12/06/2020
Mexico bronco, de Patrick Amand
Une chronique de Cassiopée
Voilà un petit polar qui décoiffe !
Eneko Aggiremutxeggi, il a un nom imprononçable mais c’est normal, il est basque ! Après quelques soucis avec le barreau, Eneko (oui, je vais me contenter de son prénom) a pris les chemins de traverse : il est devenu détective. Pas vraiment dans les clous, ses méthodes sont ce qu’elles sont…. Un gros magnat du haricot le contacte et lui confie une mission au Mexique, tous frais payés. Ce qu’il doit faire ? Trouver le fils de la famille qui est parti étudier à Mexico et qui ne donne plus de nouvelles. Eneko se rend donc là-bas pour mener l’enquête.
Ce pourrait être simple mais le contexte est difficile. Le récit se déroule en 2001. A cette époque, le mouvement zapatiste est en pleine activité. Je ne vais pas refaire l’histoire, mais il est malgré tout important d’avoir une idée du contexte. Rafael Sebastián Guillén Vicente, dit « sous-commandant Marcos », est un militant altermondialiste mexicain qui a été le porte-parole de l'Armée zapatiste de libération nationale (EZLN).
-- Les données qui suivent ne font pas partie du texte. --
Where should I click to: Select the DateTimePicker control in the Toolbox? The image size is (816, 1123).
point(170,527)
A la fin des années 80, il a pris fait et cause pour les Indiens du Chiapas. Beaucoup d’autres, comme eux, n’avaient plus droit à la parole. Marcos a su les rassembler pour l’EZLN. Début 2001, Marcos et les Zapatistes ont décidé d’une longue marche de trois mille kilomètres en direction de Mexico pour rencontre le président de la république et reprendre les négociations sur les droits des indiens interrompues en 1996. La marche devait être pacifique mais ce n’est jamais aussi simple que ça. De nombreuses personnes, les mouvements de foule, les éléments perturbateurs qui se glissent ça et là et vous voyez l’ambiance. En plus, lorsqu’on s’oppose au pouvoir politique en place, on a tout de révolutionnaires et on est considéré comme tels.
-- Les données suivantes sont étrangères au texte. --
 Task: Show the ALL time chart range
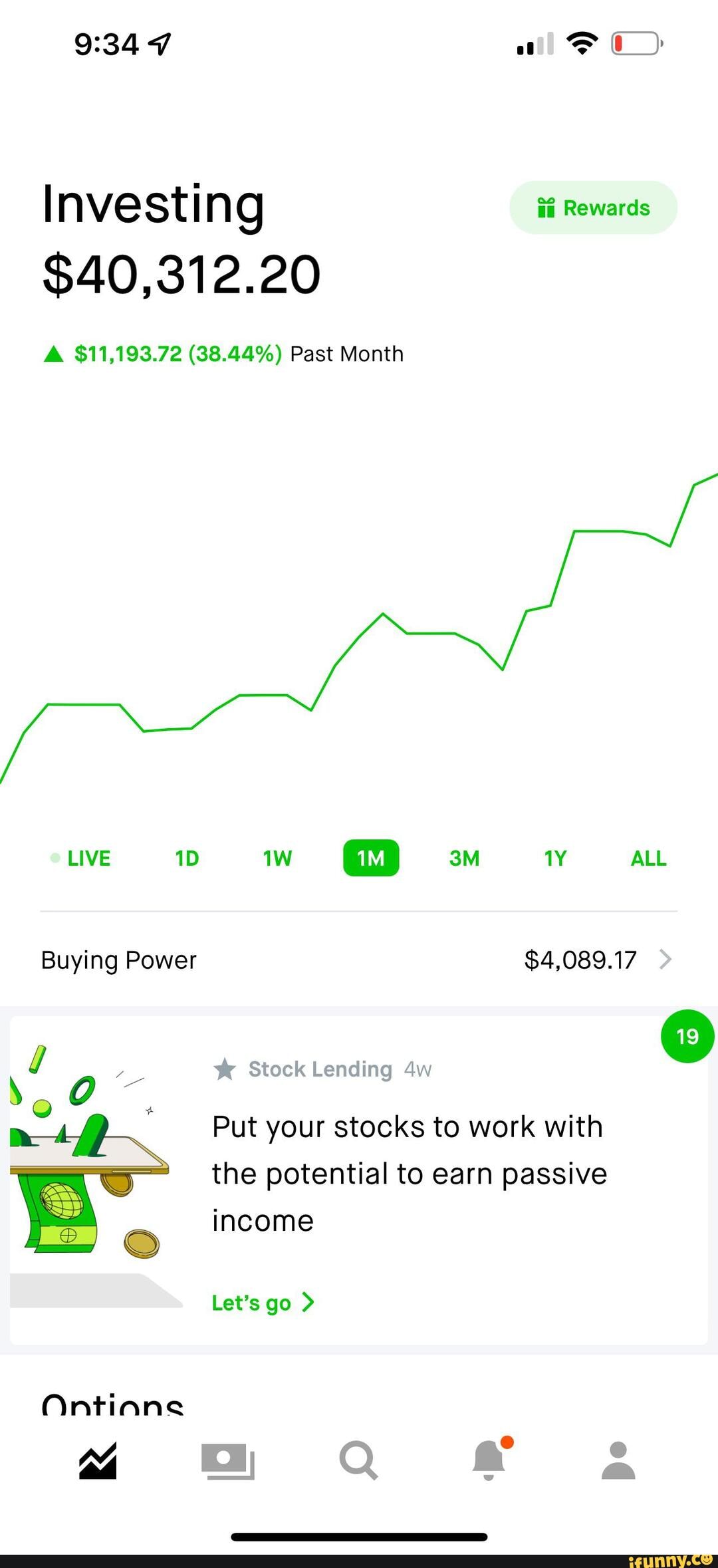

C’est dans cette atmosphère un tantinet électrique, dans un pays où la pauvreté transpire, qu’Eneko va se faufiler, se glisser et essayer de se renseigner incognito. C’est sans compter son côté imprévisible, rebelle et spontané. Il a le langage fleuri, brut de décoffrage et les attitudes qui vont avec. Alors forcément, il va se retrouver à faire des rencontres improbables, certaines plutôt bénéfiques, d’autres plutôt dangereuses. Il sera obligé de jongler entre tout ça, de se cacher, d’observer, de découvrir quand même ce qu’il est advenu du jeune étudiant qu’il recherche. Le contexte est bien choisi, riche, décrit avec précision. A l’étranger, il faut se plier aux codes de vie du pays, pour ne pas avoir d’ennuis et Eneko s’en rend compte rapidement. Même s’il n’en a pas envie, il doit se plier à certaines exigences….
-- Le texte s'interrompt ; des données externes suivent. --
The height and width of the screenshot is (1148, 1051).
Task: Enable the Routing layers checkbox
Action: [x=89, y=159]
Le rythme est vif, rapide. L’écriture endiablée, teintée d’ironie et d’humour, aborde pourtant de vrais problèmes. C’est probablement dans ce phrasé que réside la force de l’auteur. L’air de rien, il touche à des sujets graves, démontre que les hommes peuvent sembler « légers », voire « détachés » et être de vrais gentlemen (n’est-ce pas Eneko page 155 ?). J’ai aimé cet équilibre entre le fait de toucher du doigts de vrais problèmes de société et l’homme qui les regarde sans se prendre au sérieux. Son attitude permet de dédramatiser les situations, de penser qu’il y a toujours une solution, de rester optimiste et on en a bien besoin !
J’ai été conquise par ce recueil. Il apporte une bouffée de fraîcheur, de la couleur dans le monde des romans noirs avec son petit côté décalé, ses personnages atypiques et attachants. Et toutes les allusions à Hubert Félix Thiéfaine (toute ma jeunesse) sont un plus !
NB: la photo de couverture est superbe !
Éditions : du Caïman (9 Juin 2020)
172 pages
Quatrième de couverture
En acceptant de partir à la recherche du fils d'un patron du CAC 40 évaporé dans la nature mexicaine, Eneko Aggiremutxeggi - avocat radié du barreau reconverti dans les enquête et filatures douteuses - ne s'attendait pas à un tel périple. En ce mois de février 2001, au beau milieu de la caravane de l'EZLN, l'Armée zapatistes de libération nationale, l'enquêteur basque aux méthodes peu orthodoxes, se retrouve embarqué dans un road-movie zapatiste improbable...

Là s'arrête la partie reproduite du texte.